Little is known about transcriptional regulators of UDP-glucuronosyltransferase 2B10 (UGT2B10), an enzyme known to glucuronidate many chemicals and drugs such as nicotine and tricyclic antidepressants. Here, we uncovered that UGT2B10 was transcriptionally regulated by farnesoid X receptor (FXR), the bile acid sensing nuclear receptor. GW4064 and chenodeoxycholic acid (two specific FXR agonists) treatment of HepG2 cells led to a significant increase in the mRNA level of UGT2B10. The treated cells also showed enhanced glucuronidation activities toward amitriptyline (an UGT2B10 probe substrate). In reporter gene assays, the extent of UGT2B10 activation by the FXR agonists was positively correlated with the amount of cotransfected FXR. Consistently, knockdown of FXR by shRNA attenuated the induction effect on UGT2B10 expression.

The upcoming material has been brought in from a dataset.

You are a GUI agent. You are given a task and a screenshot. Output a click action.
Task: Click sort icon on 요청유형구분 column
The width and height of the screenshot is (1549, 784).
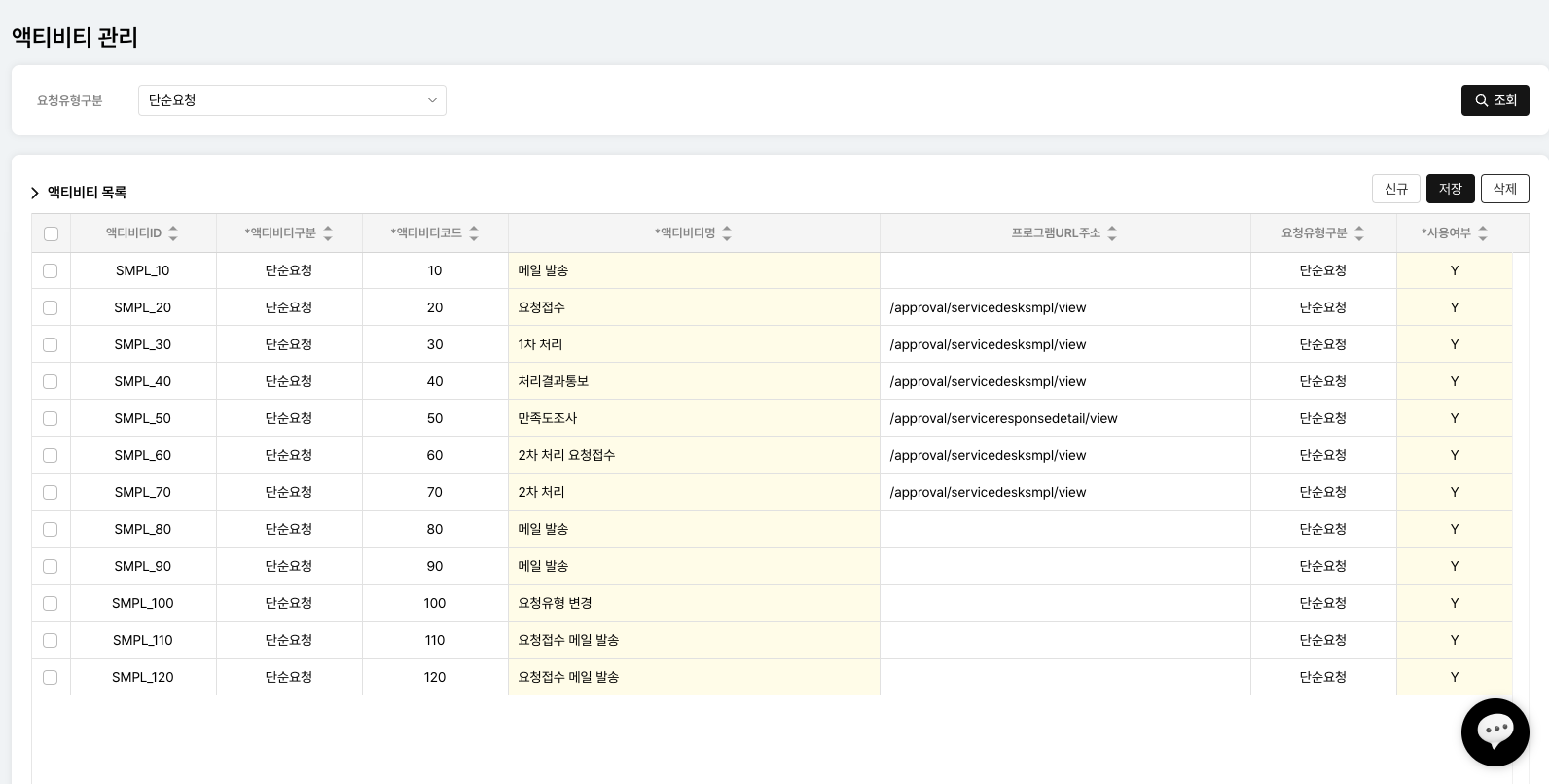pos(1359,233)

Furthermore, a combination of electrophoretic mobility shift assay and chromatin immunoprecipitation showed that the FXR receptor trans-activated UGT2B10 through its specific binding to the −209- to −197-bp region (an IR1 element) of the UGT2B10 promoter. In summary, our results for the first time established FXR as a transcriptional regulator of human UGT2B10.